#### ABOUT THIS TASK:
Please render every line of the entries below as a Markdown table with the columns Row and Text. Number the rows and leave out any blank lines.

*** DATA SECTION

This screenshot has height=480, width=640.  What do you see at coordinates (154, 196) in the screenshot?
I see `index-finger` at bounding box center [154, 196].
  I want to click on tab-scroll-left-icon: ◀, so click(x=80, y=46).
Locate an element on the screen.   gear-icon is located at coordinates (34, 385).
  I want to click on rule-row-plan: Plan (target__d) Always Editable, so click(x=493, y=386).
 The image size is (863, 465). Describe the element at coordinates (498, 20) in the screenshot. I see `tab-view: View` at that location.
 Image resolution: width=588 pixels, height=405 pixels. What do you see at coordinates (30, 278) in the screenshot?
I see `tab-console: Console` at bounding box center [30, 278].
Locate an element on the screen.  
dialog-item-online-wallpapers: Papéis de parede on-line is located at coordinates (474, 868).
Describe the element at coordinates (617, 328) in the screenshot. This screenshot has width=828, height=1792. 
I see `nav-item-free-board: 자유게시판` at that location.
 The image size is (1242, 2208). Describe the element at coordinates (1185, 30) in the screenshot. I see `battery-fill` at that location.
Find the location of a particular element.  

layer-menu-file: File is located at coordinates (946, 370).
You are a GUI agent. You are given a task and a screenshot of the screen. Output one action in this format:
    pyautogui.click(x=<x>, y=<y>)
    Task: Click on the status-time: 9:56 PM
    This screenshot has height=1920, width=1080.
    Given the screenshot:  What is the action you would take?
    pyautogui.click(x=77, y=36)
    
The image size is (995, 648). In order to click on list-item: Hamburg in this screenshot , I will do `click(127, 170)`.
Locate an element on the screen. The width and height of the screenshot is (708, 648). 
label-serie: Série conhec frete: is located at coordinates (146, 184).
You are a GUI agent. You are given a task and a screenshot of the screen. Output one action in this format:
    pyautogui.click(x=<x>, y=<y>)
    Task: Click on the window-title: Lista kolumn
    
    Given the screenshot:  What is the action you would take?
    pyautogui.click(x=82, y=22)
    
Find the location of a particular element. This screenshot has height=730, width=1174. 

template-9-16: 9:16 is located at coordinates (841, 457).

******

#### OUTPUT OF THE EXERCISE:
| Row | Text |
|---|---|
| 1 | This screenshot has height=480, width=640.  What do you see at coordinates (154, 196) in the screenshot? |
| 2 | I see `index-finger` at bounding box center [154, 196]. |
| 3 |   I want to click on tab-scroll-left-icon: ◀, so click(x=80, y=46). |
| 4 | Locate an element on the screen.   gear-icon is located at coordinates (34, 385). |
| 5 |   I want to click on rule-row-plan: Plan (target__d) Always Editable, so click(x=493, y=386). |
| 6 |  The image size is (863, 465). Describe the element at coordinates (498, 20) in the screenshot. I see `tab-view: View` at that location. |
| 7 |  Image resolution: width=588 pixels, height=405 pixels. What do you see at coordinates (30, 278) in the screenshot? |
| 8 | I see `tab-console: Console` at bounding box center [30, 278]. |
| 9 | Locate an element on the screen.   |
| 10 | dialog-item-online-wallpapers: Papéis de parede on-line is located at coordinates (474, 868). |
| 11 | Describe the element at coordinates (617, 328) in the screenshot. This screenshot has width=828, height=1792.  |
| 12 | I see `nav-item-free-board: 자유게시판` at that location. |
| 13 |  The image size is (1242, 2208). Describe the element at coordinates (1185, 30) in the screenshot. I see `battery-fill` at that location. |
| 14 | Find the location of a particular element.   |
| 15 | layer-menu-file: File is located at coordinates (946, 370). |
| 16 | You are a GUI agent. You are given a task and a screenshot of the screen. Output one action in this format: |
| 17 |     pyautogui.click(x=<x>, y=<y>) |
| 18 |     Task: Click on the status-time: 9:56 PM |
| 19 |     This screenshot has height=1920, width=1080. |
| 20 |     Given the screenshot:  What is the action you would take? |
| 21 |     pyautogui.click(x=77, y=36) |
| 22 | The image size is (995, 648). In order to click on list-item: Hamburg in this screenshot , I will do `click(127, 170)`. |
| 23 | Locate an element on the screen. The width and height of the screenshot is (708, 648).  |
| 24 | label-serie: Série conhec frete: is located at coordinates (146, 184). |
| 25 | You are a GUI agent. You are given a task and a screenshot of the screen. Output one action in this format: |
| 26 |     pyautogui.click(x=<x>, y=<y>) |
| 27 |     Task: Click on the window-title: Lista kolumn |
| 28 |     Given the screenshot:  What is the action you would take? |
| 29 |     pyautogui.click(x=82, y=22) |
| 30 | Find the location of a particular element. This screenshot has height=730, width=1174.  |
| 31 | template-9-16: 9:16 is located at coordinates (841, 457). |